Le donne dunque risultano essere tagliate fuori dal mercato del lavoro e spesso scarsamente retribuite. Quelle che negli anni si sono dedicate alla cura della famiglia o hanno ottenuto solo lavori precari o part-time percepiscono una pensione minima al limite della sopravvivenza. Ma il BES non prende in considerazione gli effetti che le differenze di genere in abito lavorativo producono sulle donne in età pensionabile.
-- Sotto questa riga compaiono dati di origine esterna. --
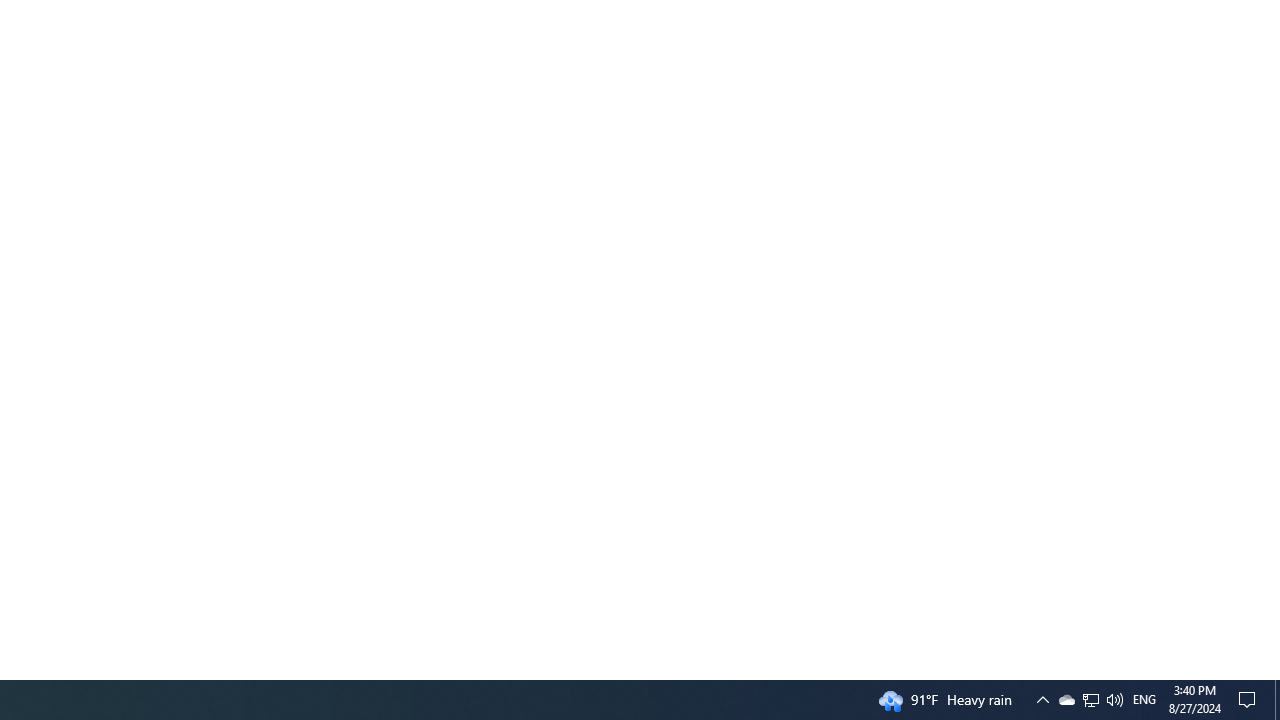
Tray Input Indicator - English (United States) (1144, 699)
Action Center, No new notifications (1091, 699)
User Promoted Notification Area (1250, 699)
Show desktop (1066, 699)
Notification Chevron (1090, 699)
Q2790: 100% (1277, 699)
Given the description of an element on the screen output the (x, y) to click on. 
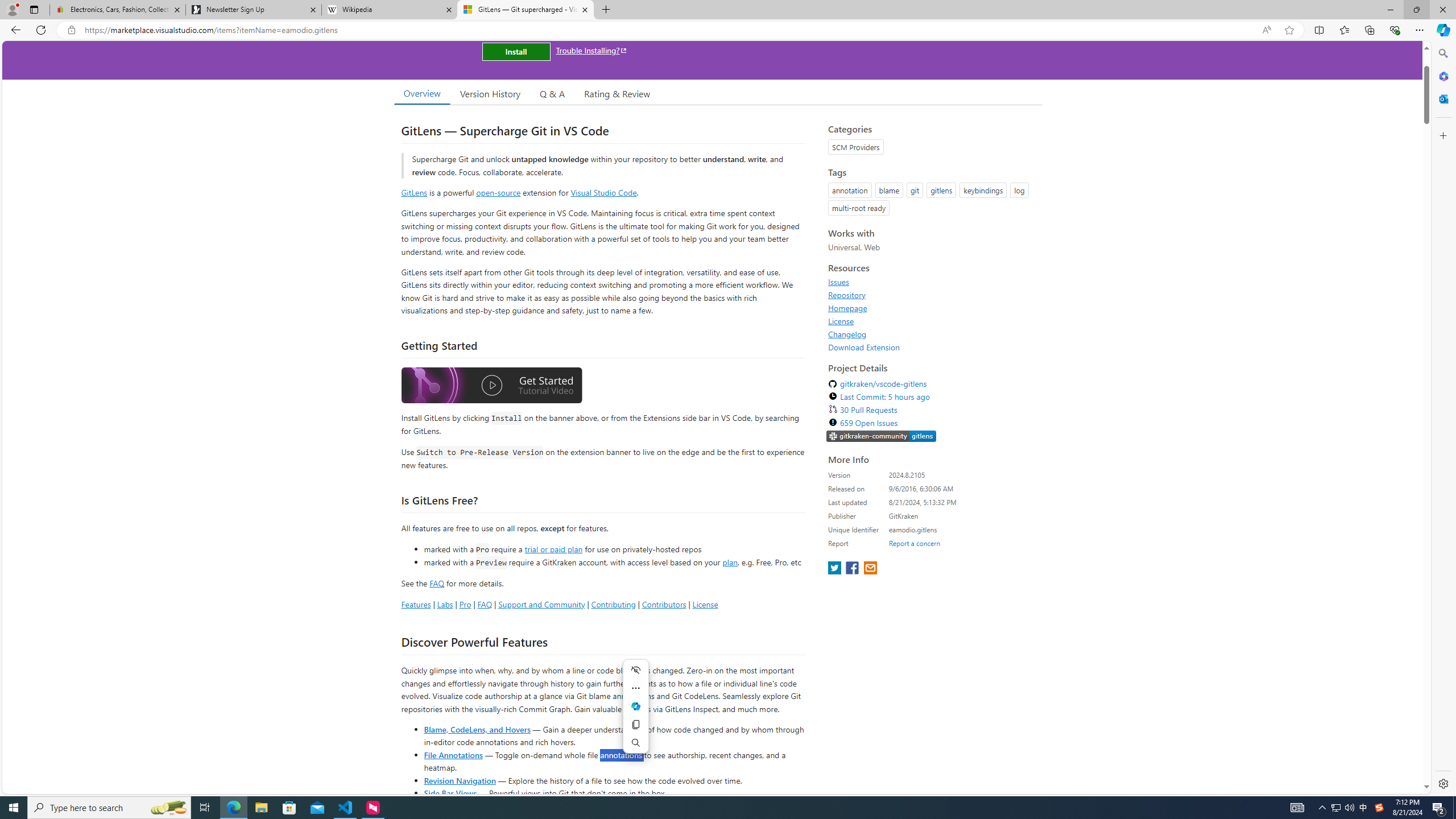
Issues (931, 281)
Install (515, 51)
FAQ (484, 603)
Report a concern (914, 542)
Changelog (931, 333)
Revision Navigation (459, 780)
More actions (635, 687)
https://slack.gitkraken.com// (881, 436)
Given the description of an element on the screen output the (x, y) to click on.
I dati statistici sulla condizione delle pensionate, comunque rilevati dall’ISTAT (anno 2016) dimostrano che pur essendo la maggioranza (52,7% di pensionate ovvero circa 8,5 milioni) le donne percepiscono in media un importo mensile di quasi 450 euro inferiore a quello maschile: il 47,6% prende una pensione sotto i mille euro, mentre solo – “solo” si fa per dire: è comunque un dato drammatico – il 29,6% dei pensionati maschi si trova nella stessa situazione.
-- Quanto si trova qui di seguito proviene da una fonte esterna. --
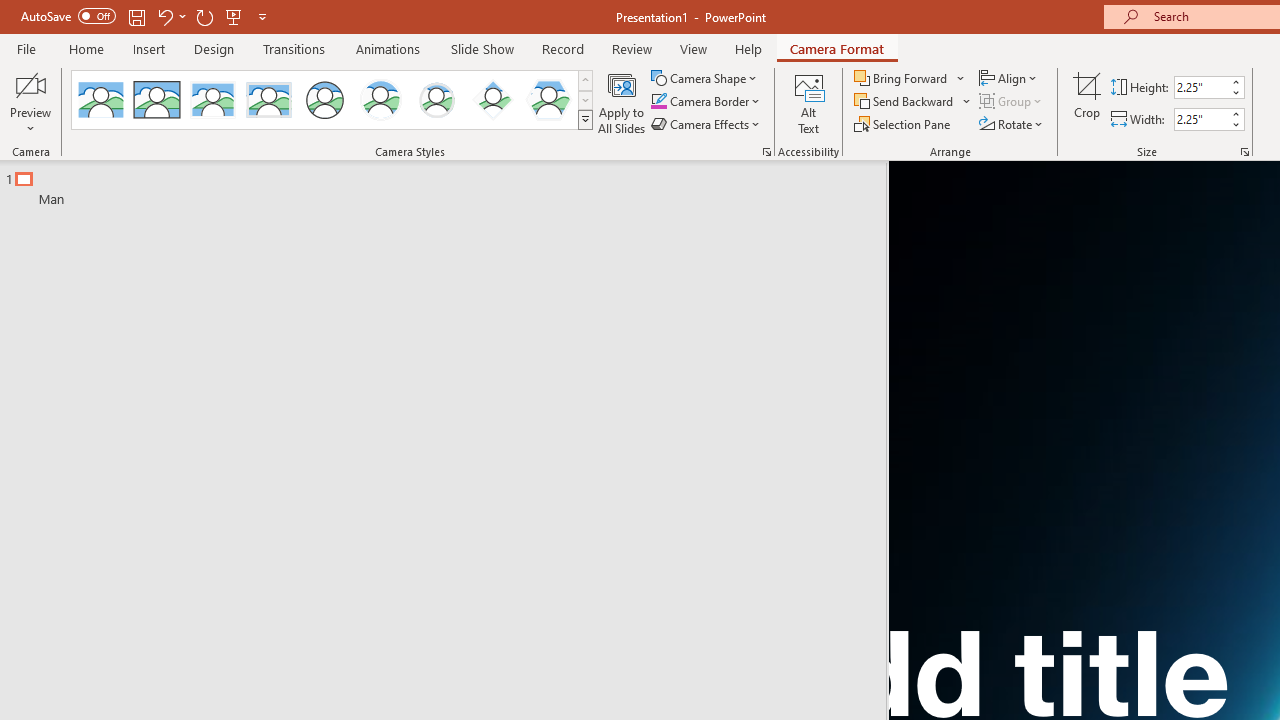
Camera Effects (706, 124)
Camera Styles (585, 120)
Bring Forward (910, 78)
Align (1009, 78)
Center Shadow Rectangle (212, 100)
No Style (100, 100)
Send Backward (905, 101)
Camera Shape (705, 78)
Given the description of an element on the screen output the (x, y) to click on. 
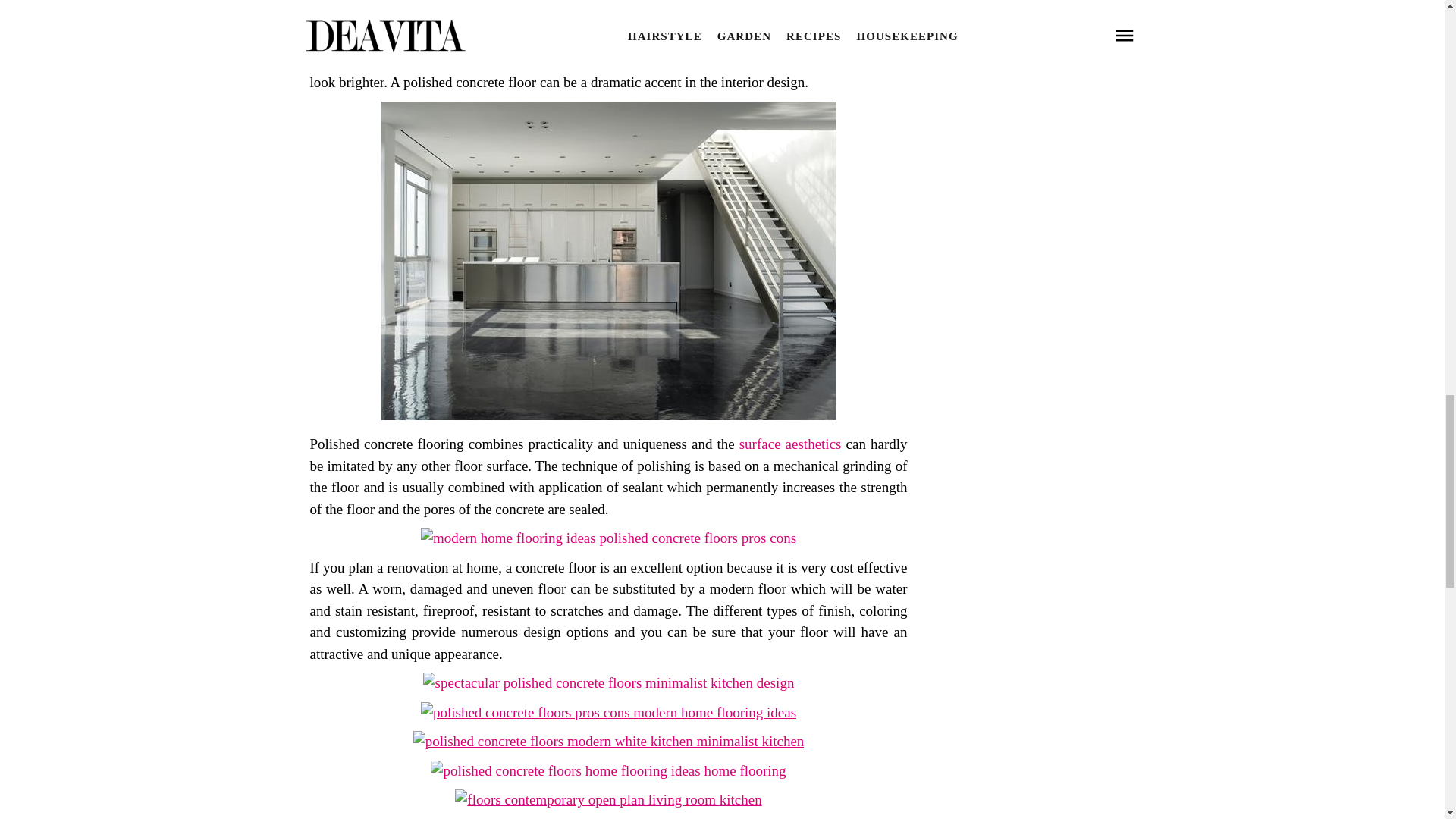
Polished concrete floors home flooring ideas home flooring (608, 770)
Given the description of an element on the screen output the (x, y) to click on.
Alla disparità lavorativa si risponde con scelte politiche che puntano a peggiorare questa situazione. La riduzione del welfare sociale e la proposta di un reddito di cittadinanza che legittima il ricatto di un lavoro sottopagato e un modello familistico a cui non ci si può opporre, mette la donna in una condizione di dipendenza economica e di uscita dal mercato del lavoro, per dedicarsi a tempo pieno al lavoro di cura. Il ddl Pillon e il Decreto Salvini diventano altri due strumenti necessari a garantire questo modello.
Le rivendicazioni del movimento femminista, come il reddito di autodeterminazione e il welfare universale pubblico, contenute all’interno del Piano femminista di NUDM, sono strumenti fondamentali di autonomia e liberazione dalla violenza.
L’intermittenza lavorativa, il lavoro di cura non riconosciuto, il dumping salariale, il gender pay gap e il relazionale messo a profitto, sono elementi che dovrebbero indurci a rivendicare forme di accesso ad un reddito in modo non meramente “ideologico” (dal lato di chi lo rifiuta a priori o di chi lo assume a unico paradigma di liberazione dal ricatto del lavoro salariato), ma come riconoscimento sociale per tutto il complesso di lavoro non retribuito, per scardinare la dicotomia tra lavoro produttivo e riproduttivo e per riappropriarci di parte della ricchezza prodotta da tutto l’insieme del lavoro e del non lavoro.
Se le nostre vite non valgono, noi scioperiamo e scenderemo in piazza contro la violenza economica, lo sfruttamento e la precarietà.